__Work instruction__: Determine the number of lines in the data below that hold "Andrea"; give nothing but that number.

=-=-=

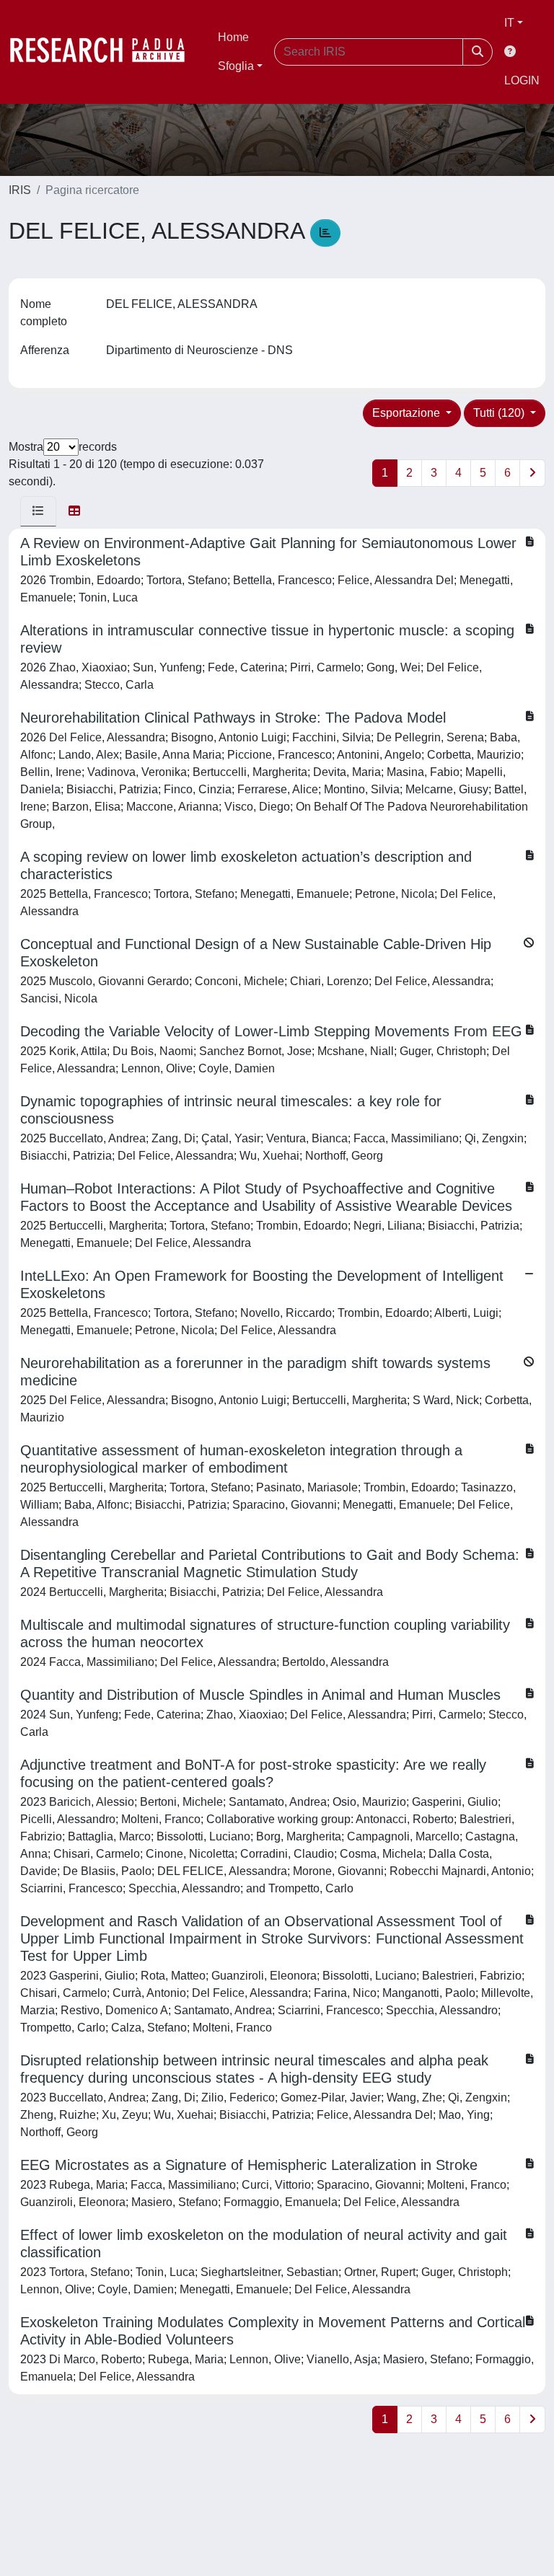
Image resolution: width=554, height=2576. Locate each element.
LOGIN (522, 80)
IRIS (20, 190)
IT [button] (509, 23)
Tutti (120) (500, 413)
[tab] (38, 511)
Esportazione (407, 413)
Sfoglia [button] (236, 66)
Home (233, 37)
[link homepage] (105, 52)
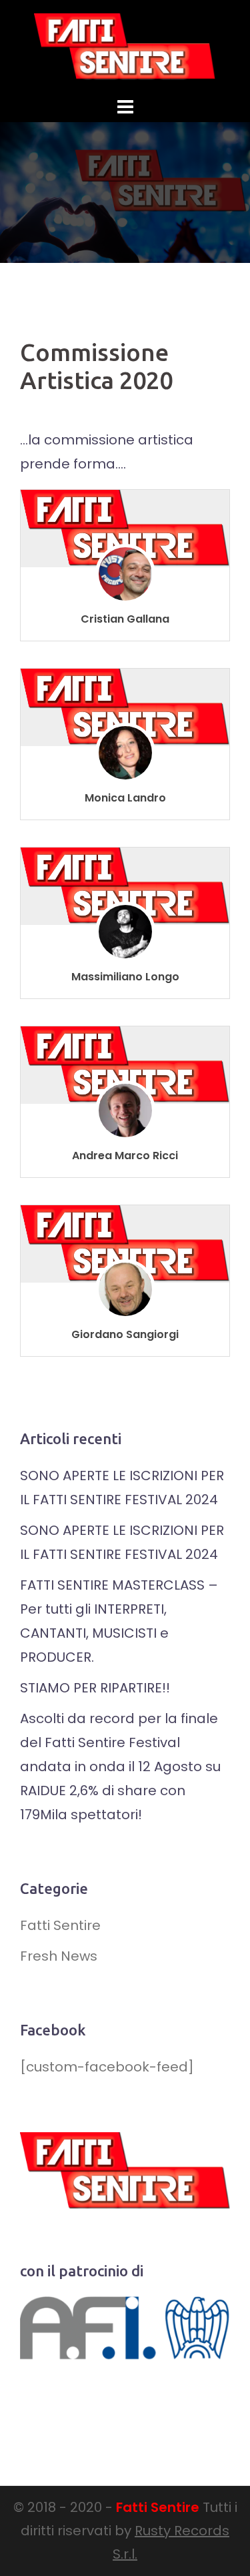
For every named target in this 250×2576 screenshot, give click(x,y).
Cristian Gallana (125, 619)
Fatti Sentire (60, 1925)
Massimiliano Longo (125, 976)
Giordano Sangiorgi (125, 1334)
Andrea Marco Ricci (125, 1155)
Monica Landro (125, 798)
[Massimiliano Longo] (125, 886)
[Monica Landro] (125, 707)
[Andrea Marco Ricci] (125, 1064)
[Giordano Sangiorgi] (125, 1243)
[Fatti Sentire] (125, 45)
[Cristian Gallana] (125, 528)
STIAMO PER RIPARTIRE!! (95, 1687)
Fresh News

=-=-=

__Solution to this task__: 2